Aynı zaman da çok da mübarek bir duygu...
Öyle olmasa...
“Allah korkusundan ağlayan Cehenneme girmez” denir miydi?...
Ve yine öyle olmasa, “Allah korkusundan ürperip tüyleri kalkanın ağaçtan yaprak dökülür gibi günahları dökülür” denmezdi...
***
“İnsan, sevdiğinden korkar, fakat korktuğunu sevemez” demişler...
İstisnası...
Allah korkusu...
İnsan Allah’tan korkar...
Zira...
Sever...
***
Korkunun mübarek tarafı ilahi olanı...
Beşeri korkular ise tam tersi...
İnsana dünyayı zindan eder...
O’nun için...
İyiliklerin en büyüklerinden birisi de “korku içinde yaşayan bir kimseyi emniyete kavuşturmaktır”
Bu arada korkuya ait çok yerinde bir tespiti de kayda geçelim...
Feylesoflar “etrafa korku salanın kendisi de korkuyordur” demişler...
Bunun altındaki espriyi de bir başka düşünür izah etmiş...

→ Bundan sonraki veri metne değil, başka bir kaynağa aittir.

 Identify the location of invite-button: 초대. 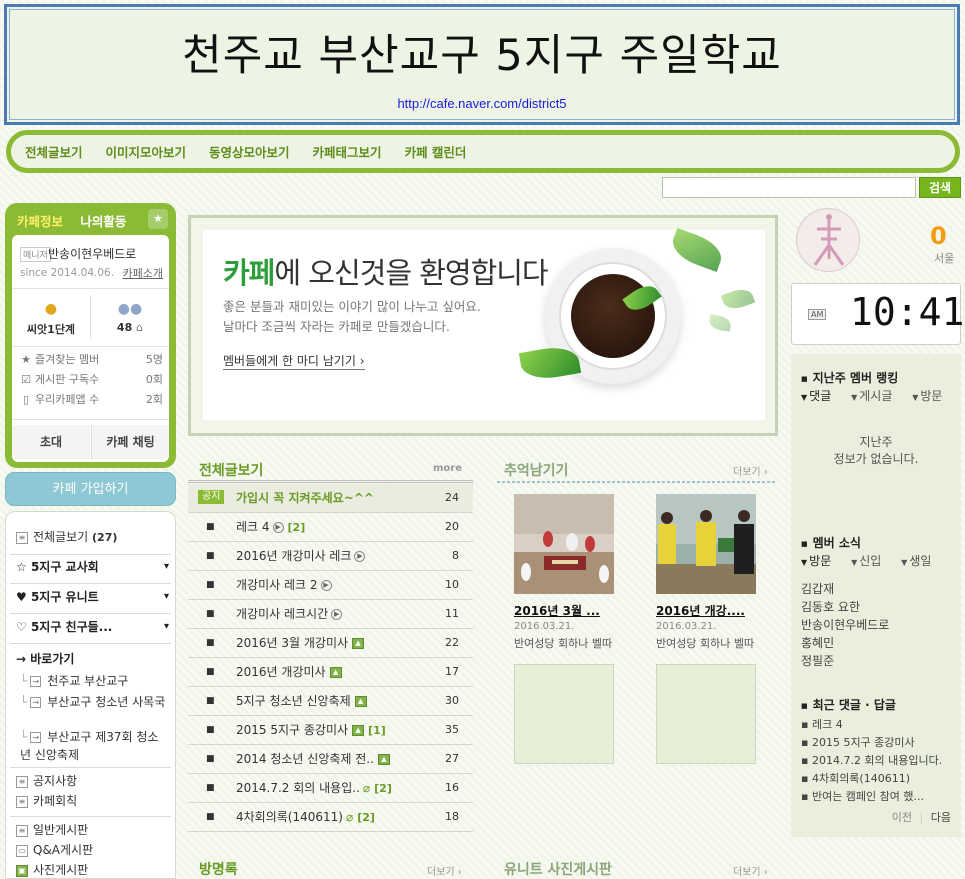
(51, 442).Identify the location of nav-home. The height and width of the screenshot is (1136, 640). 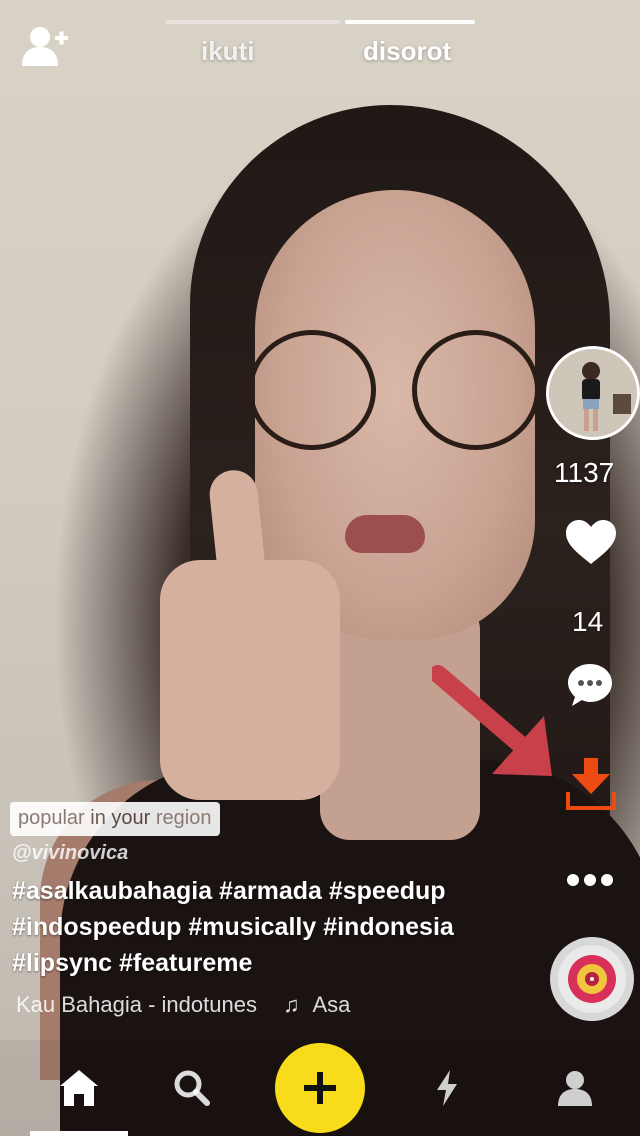
(79, 1088).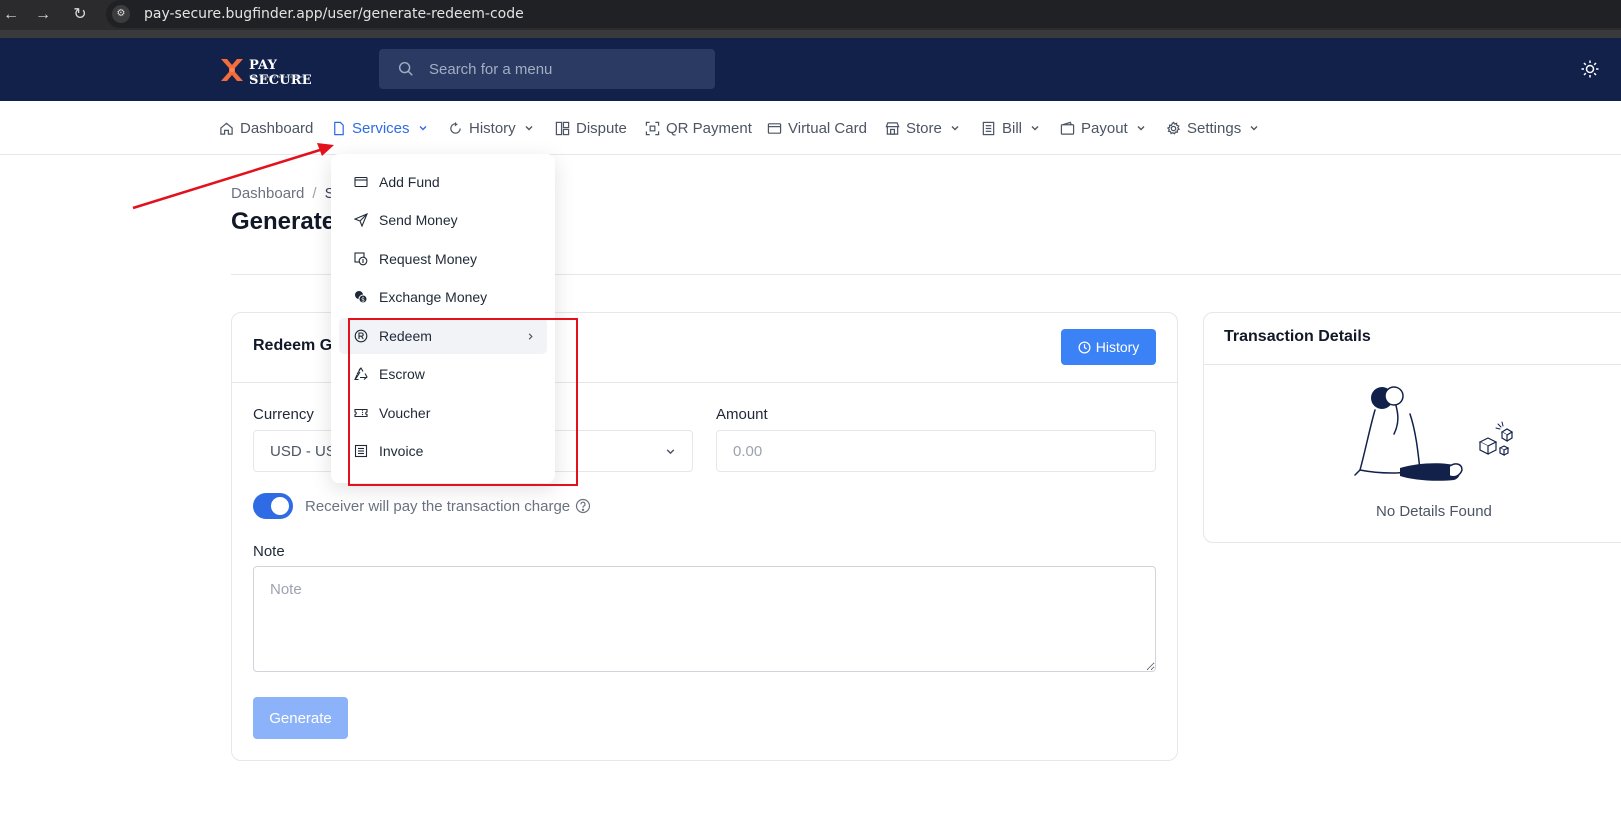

“Hakk'dan korkan, halktan korkmamalı, işini düzgün yapanın içi de düzgün olur”
***
Biz yine Korku’nun mübarek kısmına dönelim isterseniz...
“Hikmet ve ilmin başı Allah korkusudur” diyen Allah Rasulü’nün tarif ettiği korkuya...
Bunun dışındaki korku için söylenecek tek şey:
“Korkacağımız tek şeyin, korkunun kendisi” olduğu gerçeği.
Öyle ki...
Korku içinde yaşayan asla hür değildir.
Bu yüzden de zaten...
“Korkaklar hiçbir zaman zafer anıtları dikmemişlerdir”
***
Gelin bu bahsi W. Shakespeare’ın korkuya dair enfes tespitleriyle bitirelim...
“ İnsanların çoğu kaybetmekten korktuğu için sevmekten korkuyor.
Sevilmekten korkuyor, kendisini sevilmeye layık görmediği için.
Düşünmekten korkuyor, sorumluluk getireceği için.
Konuşmaktan korkuyor, eleştirilmekten korktuğu için.
Duygularını ifade etmekten korkuyor, reddedilmekten korktuğu için.
Yaşlanmaktan korkuyor, gençliğin kıymetini bilmediği için.
Unutulmaktan korkuyor, dünyaya bir şey vermediği için.
Ve ölmekten korkuyor aslında yaşamayı bilmediği için.”